Men are affected 2 to 4 times more frequently by cervicofacial actinomycoses than are women. However, the male to female ratio appears to vary with age. Although actinomycoses may be found in patients of any age, men are predominantly affected between their 20th and 50th years and women in the second to fourth decade of their lives. Before puberty and in old age, actinomycoses occur sporadically in patients of both sexes without the pronounced predisposition of men.

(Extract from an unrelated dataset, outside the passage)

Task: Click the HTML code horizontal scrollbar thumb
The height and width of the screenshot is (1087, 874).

Other diseases caused by fermentative actinomycetes
Fermentative actinomycetes play some part in dental caries and periodontal disease, but are clearly not the most important microbes contributing to these important health problems. Lacrimal canaliculitis with and without conjunctivitis is commonly caused by fermentative actinomycetes, in particular P. propionicum, but less frequently also by Actinomyces israelii, A. gerencseriae, A. naeslundii, A. oris, or A. odontolyticus. The concomitant flora, when present, is usually less complex than that of typical actinomycoses. Removal of the lacrimal concretions that are usually present and local application of antimicrobials always result in prompt cure.

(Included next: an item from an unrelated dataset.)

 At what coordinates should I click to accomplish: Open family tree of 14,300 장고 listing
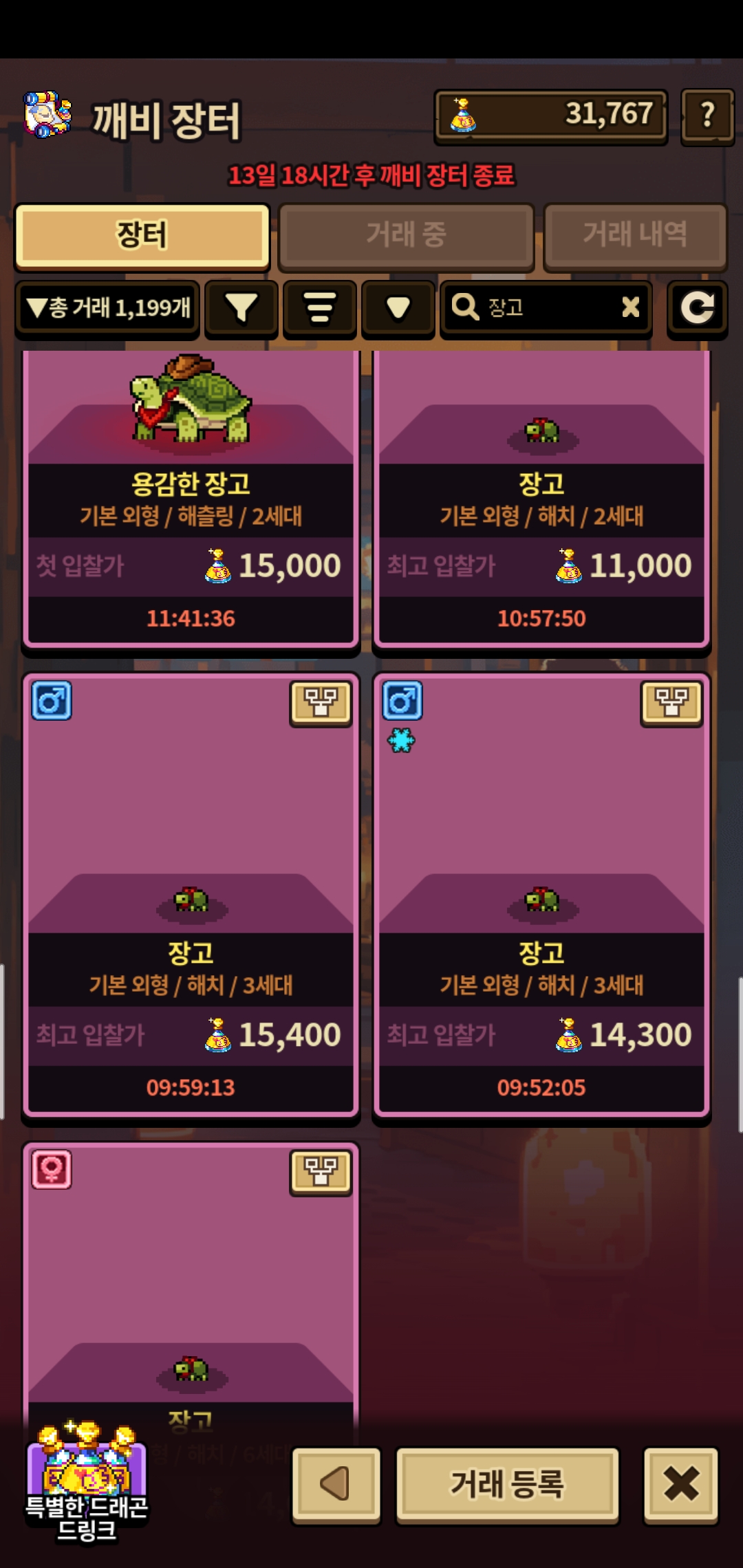pos(671,703)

Arcanobacterium pyogenes and A. haemolyticum (formerly Corynebacterium (Actinomyces) pyogenes and C. haemolyticum) cause acute pharyngitis, urethritis, or cutaneous or subcutaneous suppurations. The recently described species Actinomyces neuii subsp. neuii and subsp. anitratus, A. graevenitzii, A. europaeus, A. radingae, A. turicensis, A. funkei, A. cardiffensis, A. hongkongensis, A. oricola, A. urogenitalis, and A. dentalis, as well as Arcanobacterium (Actinomyces) bernardiae, Actinobaculum schaalii, and Varibaculum cambriense have been isolated from various clinical sources including abscesses and blood cultures, and may also be associated with mixed bacterial flora. A. turicensis and possibly A. urogenitalis seem to be particularly common in genital infections, while A. radingae was found only in patients with skin-related pathologies and A. nasicola was isolated from pus from the nasal antrum. A. europaeus, A. turicensis, and A. urogenitalis as well as Actinobaculum schaalii, A. urinale, and A. massiliae were detected in predominantly elderly patients with urinary tract infections, and A. radicidentis was isolated from infected root canals of teeth.